Quatre nouveaux cas de la lèpre ont été notifiés dans la région de Beni, province du Nord-Kivu, depuis le début de l’année 2022. Ils viennent s’ajouter aux 70 autres qui sont suivis à la léproserie de Mbimbi, à Oicha situé à une trentaine de kilomètres au nord-est de la ville de Beni.
L’histoire du quartier Mbimbi est liée à cette maladie depuis l’avant indépendance. Au début, près de 4500 patients de la lèpre suivaient les soins dans ce centre suite à l’expertise du docteur Karl Becker. Aujourd’hui, la maladie a sensiblement diminué, explique Docteur Shadrac Sogheranda, médecin chef de la zone de santé d’Oicha.

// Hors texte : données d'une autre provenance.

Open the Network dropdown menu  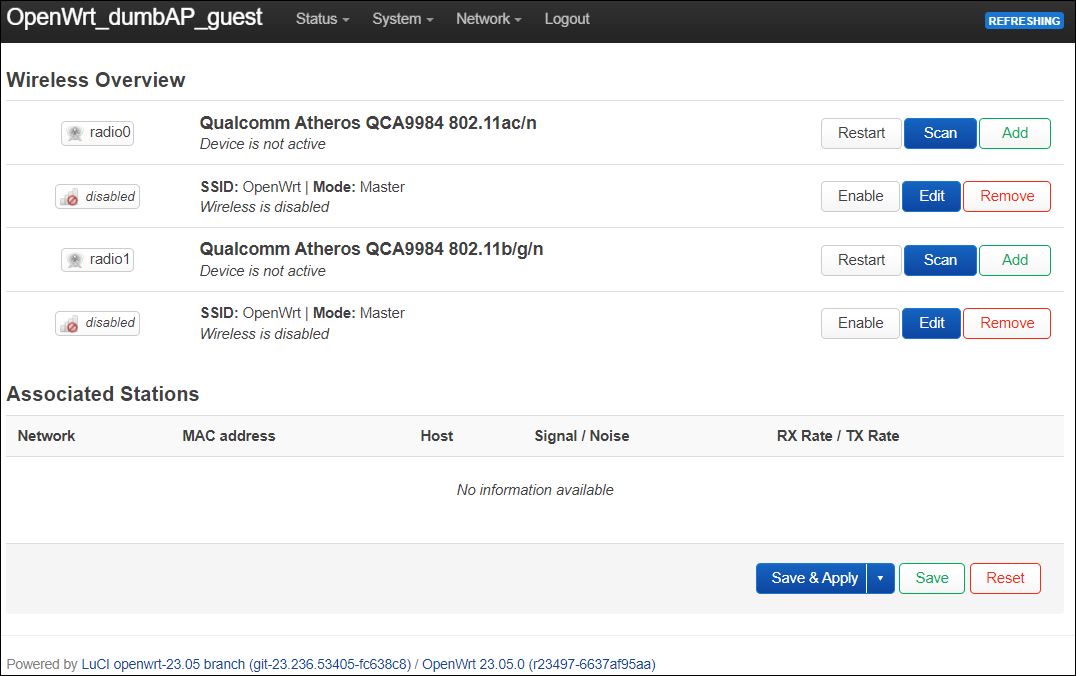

”La lèpre est essentiellement nerveuse et entraine souvent d’infirmité au niveau des membres ou de la déformation à la figure. Comme on connait déjà les causes cela veut dire qu’on connait aussi le traitement. C’est pourquoi on a nettement diminué le nombre et c’est une maladie qui tend à diminuer. Il faut savoir aussi que c’est une maladie liée à l’hygiène et à la propreté des gens. On en a plus peur parce que tout le monde se présente quand il y a tache au niveau du corps”, a expliqué le médecin chef de zone.
Si au début les gens avaient peur de côtoyer les malades de la lèpre, aujourd’hui, ils bénéficient des visites des personnes externes du site qui leur apportent des vivres et non vivres. Chaque jour, l’infirmier Isaac, laborantin affecté dans ce site, côtoie ces malades, il est parmi ceux qui les soignent. Il est lui-même fils d’un lépreux et s’est engagé dans la riposte à cette maladie. Il regrette l’absence de plusieurs médecins et infirmiers spécialistes pour détecter cette maladie, ce qui augmenterait le risque de son développement dans la communauté.
”Nous avons des difficultés par le fait qu’il n’y a pas assez de spécialistes en cette maladie. Il y a des infirmiers qui sont même ici sur terrain mais ignorent un cas de lèpre. Ils peuvent toujours administrer d’autres médicaments à ce dernier sans s’en rendre compte jusqu’à ce que le cas se complique”, précise l’infirmier.
Ces 70 patients, hommes, femmes et enfants suivis dans la léproserie de Mbimbi, certains y sont depuis la création, en l’occurrence Paluku Malikidogo Daniel, dit Nyamulera, la flûte (instrument de la musique ancienne à vent sous forme de tuyau percé d’orifices).
Il est lépreux depuis son enfance, il a perdu tous ses orteils. Il vivait à Mbau avant d’être pris par le docteur Karl Becker, jusqu’à Oicha, qu’il ne cesse de remercier pour lui avoir sauvé la vie alors qu’il se sentait rejeté par sa famille.
”J’étais arrivé ici avant même l’installation de ce site. J’ai participé aux travaux de construction de cette maison. Je n’ai plus de famille, ma famille se trouve désormais ici. Moi, j’habitais a Mbau, ma famille m’a déjà abandonné. Si je suis encore vivant c’est à cause de Becker qui m’a accueilli ici et qui me soignait”.
Kasereka Fataki, lui est encore jeune. Il est venu de Byakato en territoire de Mambasa en province d’Ituri, il y a de cela quelques mois. Il a été détecté comme lépreux alors qu’il se soignait dans une structure sans que l’on se rende compte de sa maladie. Il dit être abandonné par sa famille qui ne lui rend même pas visite, ils ne communiquent qu’au moyen du téléphone.
Kambale Mwatsi, lui, n’est plus en mesure de marcher. Il reste toujours sur sa chaise roulante, incapable de se déplacer suite à la gravité de la maladie. L’autre, c’est Mumbere Seghemera Gilbert, qui a déjà perdu sa jambe gauche et ses doigts et ne marche qu’à l’aide des béquilles.